What is the definition of requirement in ISO 9000?

In ISO 9000:2015, a requirement is defined as a “need or expectation that is stated, generally implied or obligatory”.

In industrial and regulated environments, this definition is broad by design. A requirement can come from many sources and still fall under this ISO 9000 definition, for example:

• Customer and contract requirements (technical specifications, delivery conditions, quality clauses).
• Regulatory and statutory requirements (safety regulations, environmental limits, export controls, industry-specific rules).
• Internal requirements (standard operating procedures, engineering standards, equipment limits, IT security policies).
• Implied requirements (needs or expectations that are common practice in the industry or essential for fitness for use, even if not explicitly written).

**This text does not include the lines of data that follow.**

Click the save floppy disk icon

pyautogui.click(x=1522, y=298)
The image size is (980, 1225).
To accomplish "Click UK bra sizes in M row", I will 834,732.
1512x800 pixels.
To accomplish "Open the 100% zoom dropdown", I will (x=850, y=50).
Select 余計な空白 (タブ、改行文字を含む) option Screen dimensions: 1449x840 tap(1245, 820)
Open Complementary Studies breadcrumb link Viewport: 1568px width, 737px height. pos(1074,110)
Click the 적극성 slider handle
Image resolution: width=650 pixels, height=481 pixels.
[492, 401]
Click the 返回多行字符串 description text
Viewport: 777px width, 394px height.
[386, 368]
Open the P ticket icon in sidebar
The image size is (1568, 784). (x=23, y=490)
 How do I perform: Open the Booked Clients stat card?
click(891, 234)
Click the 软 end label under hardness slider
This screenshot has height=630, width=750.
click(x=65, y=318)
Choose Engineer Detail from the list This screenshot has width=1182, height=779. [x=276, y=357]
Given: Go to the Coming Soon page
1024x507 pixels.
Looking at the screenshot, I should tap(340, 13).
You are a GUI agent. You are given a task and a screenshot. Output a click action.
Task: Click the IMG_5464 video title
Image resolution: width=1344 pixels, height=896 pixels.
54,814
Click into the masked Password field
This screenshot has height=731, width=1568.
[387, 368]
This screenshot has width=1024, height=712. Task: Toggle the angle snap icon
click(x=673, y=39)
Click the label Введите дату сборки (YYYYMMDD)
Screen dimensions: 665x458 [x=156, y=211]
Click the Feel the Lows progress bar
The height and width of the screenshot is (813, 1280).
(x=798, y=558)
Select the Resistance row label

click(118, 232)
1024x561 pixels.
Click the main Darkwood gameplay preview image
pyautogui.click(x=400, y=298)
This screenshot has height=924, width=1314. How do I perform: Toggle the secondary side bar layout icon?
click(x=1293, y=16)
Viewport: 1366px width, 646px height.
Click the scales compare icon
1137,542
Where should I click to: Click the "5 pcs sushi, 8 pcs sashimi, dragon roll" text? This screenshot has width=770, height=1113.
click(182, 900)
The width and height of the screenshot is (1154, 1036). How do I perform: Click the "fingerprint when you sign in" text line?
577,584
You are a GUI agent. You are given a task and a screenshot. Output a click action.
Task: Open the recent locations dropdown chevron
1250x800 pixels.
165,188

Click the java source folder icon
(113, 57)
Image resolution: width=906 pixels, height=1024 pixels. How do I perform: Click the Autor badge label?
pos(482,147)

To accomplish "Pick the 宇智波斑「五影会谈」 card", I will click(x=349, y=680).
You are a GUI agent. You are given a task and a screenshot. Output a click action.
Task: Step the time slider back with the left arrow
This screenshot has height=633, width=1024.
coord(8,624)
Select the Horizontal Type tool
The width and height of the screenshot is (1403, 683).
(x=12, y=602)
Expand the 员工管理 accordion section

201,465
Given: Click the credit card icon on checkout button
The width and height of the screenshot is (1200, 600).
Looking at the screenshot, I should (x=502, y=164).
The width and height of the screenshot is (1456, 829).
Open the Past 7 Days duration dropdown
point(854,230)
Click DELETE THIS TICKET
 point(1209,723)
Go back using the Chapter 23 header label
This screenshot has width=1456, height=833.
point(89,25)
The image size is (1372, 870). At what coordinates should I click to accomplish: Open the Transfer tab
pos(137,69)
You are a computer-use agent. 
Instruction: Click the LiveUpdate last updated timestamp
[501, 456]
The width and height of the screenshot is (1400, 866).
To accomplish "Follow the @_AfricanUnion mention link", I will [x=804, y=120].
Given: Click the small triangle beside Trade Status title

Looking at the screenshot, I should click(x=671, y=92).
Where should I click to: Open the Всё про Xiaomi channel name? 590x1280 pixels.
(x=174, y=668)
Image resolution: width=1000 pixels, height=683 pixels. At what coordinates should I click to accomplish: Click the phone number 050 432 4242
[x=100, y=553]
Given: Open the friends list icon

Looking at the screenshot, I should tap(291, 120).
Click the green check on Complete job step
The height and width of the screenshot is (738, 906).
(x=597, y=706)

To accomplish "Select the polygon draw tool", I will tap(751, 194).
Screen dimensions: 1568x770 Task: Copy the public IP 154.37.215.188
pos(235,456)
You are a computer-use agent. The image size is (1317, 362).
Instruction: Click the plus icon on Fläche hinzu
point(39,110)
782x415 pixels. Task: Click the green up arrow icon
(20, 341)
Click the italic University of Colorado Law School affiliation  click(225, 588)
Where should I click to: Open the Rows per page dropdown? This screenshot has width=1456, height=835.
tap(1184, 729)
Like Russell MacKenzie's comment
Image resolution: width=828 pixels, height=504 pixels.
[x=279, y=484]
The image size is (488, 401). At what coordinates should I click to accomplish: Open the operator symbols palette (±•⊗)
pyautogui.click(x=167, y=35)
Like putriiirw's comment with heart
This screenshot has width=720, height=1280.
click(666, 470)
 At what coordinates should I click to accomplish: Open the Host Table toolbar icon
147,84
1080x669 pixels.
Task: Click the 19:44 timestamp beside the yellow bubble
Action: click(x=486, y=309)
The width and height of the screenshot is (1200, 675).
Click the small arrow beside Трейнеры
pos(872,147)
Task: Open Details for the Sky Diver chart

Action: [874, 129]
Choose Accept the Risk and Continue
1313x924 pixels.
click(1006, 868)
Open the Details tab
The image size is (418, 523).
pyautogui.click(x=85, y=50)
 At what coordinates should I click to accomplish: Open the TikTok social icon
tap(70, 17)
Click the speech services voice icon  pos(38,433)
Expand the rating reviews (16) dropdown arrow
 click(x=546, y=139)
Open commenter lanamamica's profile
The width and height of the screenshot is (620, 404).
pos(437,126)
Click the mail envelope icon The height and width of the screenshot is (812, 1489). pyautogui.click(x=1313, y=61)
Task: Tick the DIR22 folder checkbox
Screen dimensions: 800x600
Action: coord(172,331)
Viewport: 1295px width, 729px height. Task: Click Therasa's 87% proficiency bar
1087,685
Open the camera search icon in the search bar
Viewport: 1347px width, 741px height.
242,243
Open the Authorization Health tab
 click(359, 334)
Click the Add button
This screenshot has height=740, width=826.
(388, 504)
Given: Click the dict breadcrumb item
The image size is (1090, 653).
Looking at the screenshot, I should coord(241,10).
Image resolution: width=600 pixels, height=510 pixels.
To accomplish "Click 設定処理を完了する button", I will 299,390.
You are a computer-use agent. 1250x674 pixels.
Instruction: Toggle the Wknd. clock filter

What this means in practice

In a brownfield manufacturing environment with mixed systems (ERP, MES, QMS, PLM, legacy controls), the ISO 9000 definition means you should treat all relevant needs and expectations that affect product conformity or process performance as requirements that must be:

• Identified and traced to their source (customer, regulation, internal standard).
• Documented in controlled systems (specs, procedures, work instructions, configuration data).
• Validated and verified where appropriate (e.g., qualification of equipment, software validation for MES/QMS changes).
• Managed under change control so that modifications are assessed for impact on quality, compliance, and interoperability.

The standard’s wording does not guarantee compliance or audit outcomes. How effectively you interpret, document, and control these “needs or expectations” across legacy and new systems will drive your actual risk profile and audit readiness.